● **About this task**:
At the line containing "Message the seller with Написать button", begin retyping, and stop after the last line of the data; add nothing.

● **Stored records**:
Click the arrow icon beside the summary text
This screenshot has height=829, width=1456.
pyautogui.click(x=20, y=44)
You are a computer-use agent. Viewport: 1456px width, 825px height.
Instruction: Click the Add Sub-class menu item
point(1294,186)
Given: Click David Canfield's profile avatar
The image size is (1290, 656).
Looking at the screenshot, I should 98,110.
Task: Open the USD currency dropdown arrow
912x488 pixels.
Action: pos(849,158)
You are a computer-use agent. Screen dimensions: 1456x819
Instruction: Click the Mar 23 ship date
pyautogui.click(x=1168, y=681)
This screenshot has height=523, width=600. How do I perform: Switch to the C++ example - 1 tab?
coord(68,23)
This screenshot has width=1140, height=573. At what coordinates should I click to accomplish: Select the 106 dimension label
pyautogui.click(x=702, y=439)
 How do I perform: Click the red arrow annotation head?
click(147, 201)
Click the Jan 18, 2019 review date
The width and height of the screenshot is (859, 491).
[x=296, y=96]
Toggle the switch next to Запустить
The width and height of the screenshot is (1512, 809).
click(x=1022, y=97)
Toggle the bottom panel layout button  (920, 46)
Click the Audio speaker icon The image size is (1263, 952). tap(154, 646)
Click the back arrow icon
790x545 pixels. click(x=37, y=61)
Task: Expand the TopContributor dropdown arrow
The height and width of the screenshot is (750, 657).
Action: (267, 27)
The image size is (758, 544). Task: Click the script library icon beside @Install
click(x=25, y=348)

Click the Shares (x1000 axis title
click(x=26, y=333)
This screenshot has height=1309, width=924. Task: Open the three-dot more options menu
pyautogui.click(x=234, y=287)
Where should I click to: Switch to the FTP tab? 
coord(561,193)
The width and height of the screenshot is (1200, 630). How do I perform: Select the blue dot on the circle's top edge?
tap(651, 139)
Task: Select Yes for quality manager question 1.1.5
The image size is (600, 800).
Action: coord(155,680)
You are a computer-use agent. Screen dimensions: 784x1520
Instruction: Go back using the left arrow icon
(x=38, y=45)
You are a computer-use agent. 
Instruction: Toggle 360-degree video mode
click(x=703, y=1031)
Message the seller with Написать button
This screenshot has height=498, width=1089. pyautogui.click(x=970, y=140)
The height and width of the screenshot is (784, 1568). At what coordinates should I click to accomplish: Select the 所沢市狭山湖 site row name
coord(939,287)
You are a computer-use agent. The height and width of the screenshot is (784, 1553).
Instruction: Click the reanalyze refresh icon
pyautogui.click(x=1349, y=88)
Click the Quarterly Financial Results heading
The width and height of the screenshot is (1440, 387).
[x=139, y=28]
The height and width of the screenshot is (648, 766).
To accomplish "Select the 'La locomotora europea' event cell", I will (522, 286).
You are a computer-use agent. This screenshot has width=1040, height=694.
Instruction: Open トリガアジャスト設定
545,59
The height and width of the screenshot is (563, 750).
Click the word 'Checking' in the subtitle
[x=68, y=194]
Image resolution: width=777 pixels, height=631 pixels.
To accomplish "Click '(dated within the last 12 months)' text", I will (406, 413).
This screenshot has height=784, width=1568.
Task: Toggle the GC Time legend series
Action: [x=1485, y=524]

● **Expected output**:
Message the seller with Написать button
This screenshot has height=498, width=1089. pyautogui.click(x=970, y=140)
The height and width of the screenshot is (784, 1568). At what coordinates should I click to accomplish: Select the 所沢市狭山湖 site row name
coord(939,287)
You are a computer-use agent. The height and width of the screenshot is (784, 1553).
Instruction: Click the reanalyze refresh icon
pyautogui.click(x=1349, y=88)
Click the Quarterly Financial Results heading
The width and height of the screenshot is (1440, 387).
[x=139, y=28]
The height and width of the screenshot is (648, 766).
To accomplish "Select the 'La locomotora europea' event cell", I will (522, 286).
You are a computer-use agent. This screenshot has width=1040, height=694.
Instruction: Open トリガアジャスト設定
545,59
The height and width of the screenshot is (563, 750).
Click the word 'Checking' in the subtitle
[x=68, y=194]
Image resolution: width=777 pixels, height=631 pixels.
To accomplish "Click '(dated within the last 12 months)' text", I will (406, 413).
This screenshot has height=784, width=1568.
Task: Toggle the GC Time legend series
Action: [x=1485, y=524]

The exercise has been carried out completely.